After 5 hours of testimony, State Board sends funding law regs back for revisions

November 7, 2013

Staff and members of the State Board of Education promised to revise proposed spending rules for the new school funding system after hearing speed testimonies Thursday from Californians from all corners of the state. The speakers disagreed on what they wanted but largely agreed they didn’t like some of what they saw.

Sue Burr, a State Board member active in planning the funding regulations, promised speakers the board would consider their criticisms and comments.

Sue Burr, a State Board member active in planning the funding regulations, promised speakers the board would consider their criticisms and comments.

Promising that the revision the State Board will vote on in January “will look different,” board member Sue Burr, who has worked closely on the proposed regulations, said, “This was a first shot, a draft. We are open to what you had to say today.”

There was no consensus on what the 188 speakers – school superintendents, executives of advocacy organizations, parents needing interpreters, high school students and teachers – had to say during the orderly but often impassioned one-minute testimonies that went on nearly five straight hours. But that was predictable.

The Local Control Funding Formula unknots the state-imposed rules that had restricted the use of K-12 dollars, directs more money to disadvantaged children and shifts control over spending to school districts. The tension between advocates for equity and defenders of flexibility was reflected in comments on proposed options for meeting the funding law’s key requirement – that districts provide additional programs and services for high-needs students in proportion to the additional revenue that the funding law allocates for them.

Superintendents and administrators, with few exceptions (see letter by Michael Hulsizer, chief deputy for government affairs for the Kern County Superintendent of Schools)  praised the flexibility of allowing districts a choice of three options: spending more money on high-needs students; providing proportionally more services for them; or setting proportionally higher achievement goals and being held accountable for them, even if that doesn’t tie directly to more dollars for high-needs children.

Outcomes are why we do the work we do. Outcomes should drive the accountability piece,” said Tim Stowe, chief academic officer of Torrance Unified. “We should have local flexibility that will allow us to use resources and target those who need assistance.”

But parents and advocates for low-income students are suspicious of not tying any goal directly to more money. They viewed that as an end-run around the law’s goal of giving more to students who need an extra boost.

Supplied data
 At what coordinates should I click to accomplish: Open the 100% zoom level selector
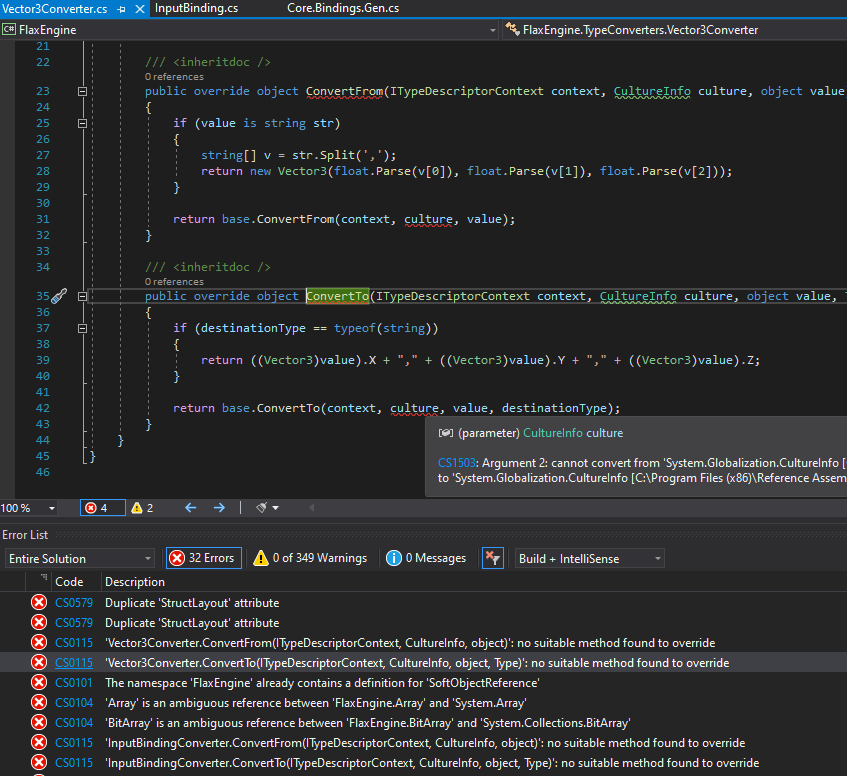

Work to complete
Continue the news article on the State Board of Education hearing about the school funding regulations, starting right after its final sentence.

Task response
“Don’t flex equity,” was the refrain of the day.

“Make sure money is spent on what it is meant for and not on another broken promise,” said a parent leader from San Bernardino.

Sen. Holly Mitchell said many legislators’ support for the funding law was based on the commitment for more equitable spending.

Sen. Holly Mitchell, D-Los Angeles, chairwoman of the Legislative Black Caucus, told the State Board “it is important to understand that for many legislators, our support (of the funding law) was based on discussion and commitments that equity for students with greatest needs will be honored.”

But representatives of teachers and districts viewed the option of strictly spending more on high-needs students as focusing on bean counting while handcuffing districts that want latitude to shift money to districtwide purposes benefiting all students.

“It starts to feel too similar to where we were with restricted categorical funds,” said Greg Magnuson, superintendent of Buena Park School District in Orange County.

Greg Magnuson said the intent of the Local Control Funding Formula is local control, and the State Board should err on that side of the law, then fix it in 3-5 years if it’s not working to the benefits of disadvantaged students Credit: John Fensterwald, EdSource

“We support efforts to protect local flexibility and resist attempts to reinstate restricted dollars,” said a representative of the California Teachers Association.

Disconnect between regs and accountability plan

The new funding law requires that districts create a three-year Local Control and Accountability Plan setting goals for meeting eight state priorities, including improving student achievement, addressing school climate, expanding access to programs and meeting goals of readiness for college and careers for all students as well as subgroups of high-needs students. Districts would have to show how they’d spend money to expand services to meet the goals.

But the proposed proportionality regulations, by creating separate options for achieving more, spending more and providing more services, failed to make clear connections with the accountability plan. That, several board members indicated after listening to the testimony, was probably a mistake.

“I don’t understand three options,” said board member Bruce Holaday. “It could help build trust to have one option: provide more services.” That’s what parents wanted to talk about at a meeting on the Local Control Funding Formula he attended in Oakland, he said, listing “after-school programs, more counselors, training sessions for parents on how to prepare children for college and careers.”

“It starts with services, then attach money and achievement,” he said.

Board member Trish Williams said, “Spending more doesn’t mean much if you haven’t gotten anything for it. You need to connect achievement goals to what you are choosing to spend money on; sometimes more is less effective than changing what you are doing through innovation.”

“Spending more is important,” responded board member Patricia Rucker. “But you are right; you can be busy doing a lot of things, but are they the right things?”

Not connecting spending and achieving in the regulations, Rucker said, led speakers to “draw lines in the sand.” It also stirred deep-seated suspicions, noted board member Carl Cohn, a retired superintendent.

“The testimony showed a lot about people over the years feeling they got a bad bargain on a whole host of promises about serving students,” he said. “There will not only be a challenge for us, but also ACSA and CSBA” – the Association of California School Administrators and the California School Boards Association, organizations representing school administrators and school boards – “will have to step up and make sure the climate will be one of transparency, inclusiveness and participation.”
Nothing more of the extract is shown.